What is programmatic/quantitative trading?
Quantitative investment is an investment method that takes data model as the core, program trading as the means, and the pursuit of absolute returns as the goal.
Broadly speaking, program trading is quantitative investment;
But in a narrow sense, program trading is a means of trading.
In OUR COUNTRY, THE DEFINITION OF procedural trading is basically adopted IN the broad definition, namely quantitative trading.
Among them, quantitative trading can be divided into three categories: hedge arbitrage, speculation and high-frequency.
At present, there is no uniform and authoritative definition of program trading in academia and industry.
In China, programmatic trading in the general sense is mainly the application of computers and modern network systems.
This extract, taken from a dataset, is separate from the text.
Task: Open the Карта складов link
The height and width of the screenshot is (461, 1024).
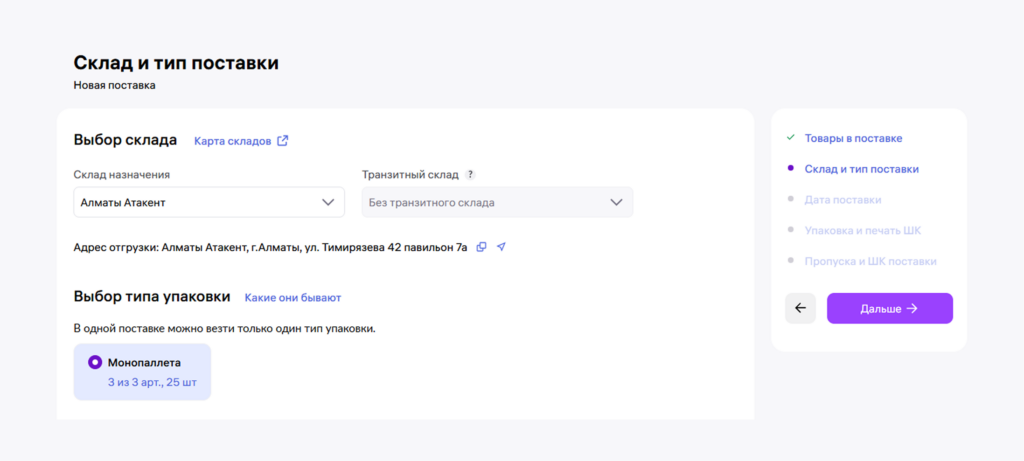Action: point(232,141)
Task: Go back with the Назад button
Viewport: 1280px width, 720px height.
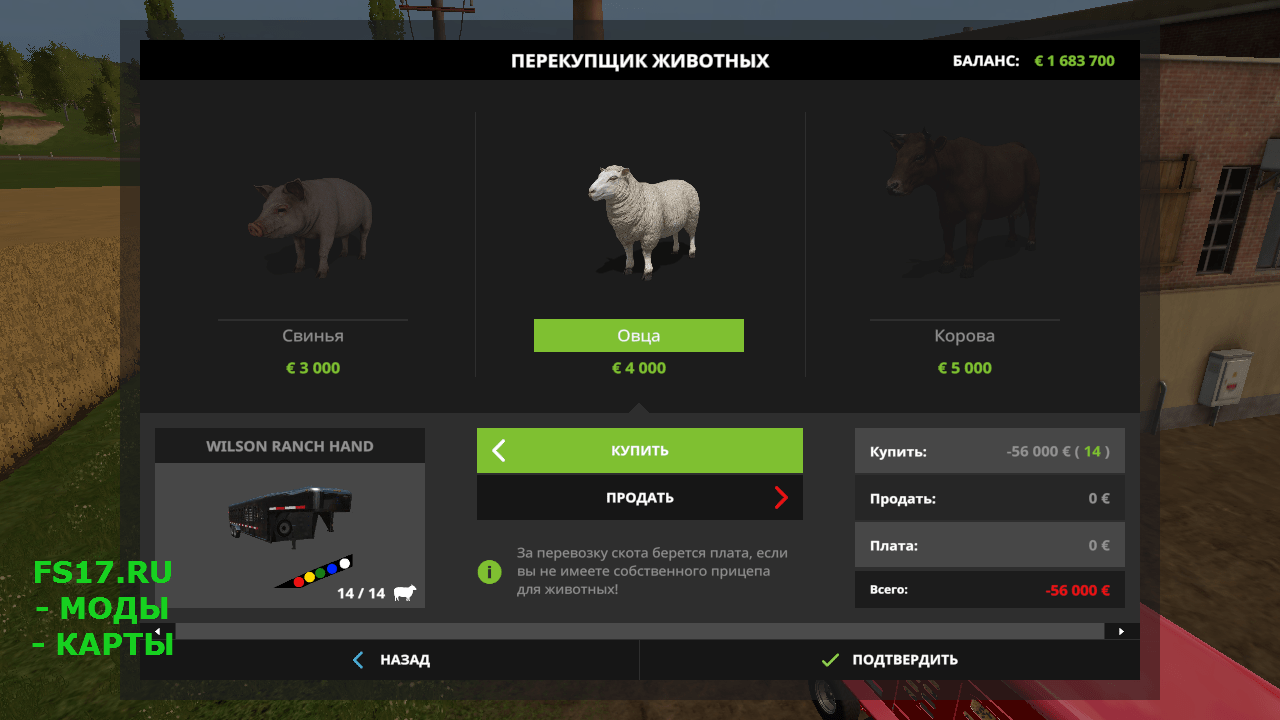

According to the preset trading patterns and rules, when the mode conditions are triggered, the computer will immediately complete the combined trading orders, which is a new electronic trading method to realize automatic ordering.
In other words, the domestic capital market’s understanding of program trading no longer focuses on trade size and concentration, as the NYSE does, and only emphasizes the importance of trading models and computer programs in trading.
Although this has sparked a heated discussion among investors about program trading, from the perspective of future development, it is almost impossible to ban program trading fundamentally.
So, from a fundamental technology perspective, until the exchange reverts to human sitting 100 years ago, program-trading cannot be fundamentally banned as long as software is allowed to post.
At the same time, I am concerned that the majority of retail investors in the Chinese market are the root cause of the current restrictions on program trading.
Programmatic trading is huge compared to ordinary retail investors because there are so many of them and they are so backward.
In the face of advanced quantitative investment tools, it has no ability to stop.
From this perspective, regulators are trying to protect lagging productivity by banning proceduring, just as traditional businesses tried to block e-commerce a decade ago.
With the development of the capital market, retailization is an inevitable problem.
The history of international financial markets shows that the elimination of retail investors by institutions is an inevitable historical process.
From the perspective of financial engineering and quantitative investment, program trading can be divided into high-frequency trading and low-frequency trading according to trading frequency.
According to the purpose and motive of trading, program trading can be divided into hedging, arbitrage and speculation.
The specific process of investment trading can include two parts: the decision-making of trading and the way of trading execution.
From the regulator’s point of view, more attention should be paid to the potential risks arising from programmatic trading.
From the perspective of risk control and easy supervision, it can be divided into the following five categories: predictive strategy: for the same type of subject matter, it uses its historical performance and investors’ current market conditions to predict the future trend, including trend prediction, reversal prediction, alpha prediction, price prediction, etc.
Automated Market maker Type Strategy: Like regular market makers, automated market maker high-frequency traders provide liquidity by supplying buy and sell orders to the market.
The difference is that they operate in the opposite direction of investors to provide liquidity.
Event-based strategies: Invest according to special events in the market and specific rules of the investor.
Including event investment and rule investment.
Arbitrage and hedging: To gain or hedge the difference between two or more different types of subject matter.
It includes cross-variety arbitrage, cross-market arbitrage, inter-time arbitrage, option arbitrage, future arbitrage, statistical arbitrage, future hedging, option hedging and other types.
Trigger market following strategy: capture market dynamics, trigger market follow-up, such as frequent order cancellation, induction.
Most of these strategies are not compliant and would be considered market manipulation.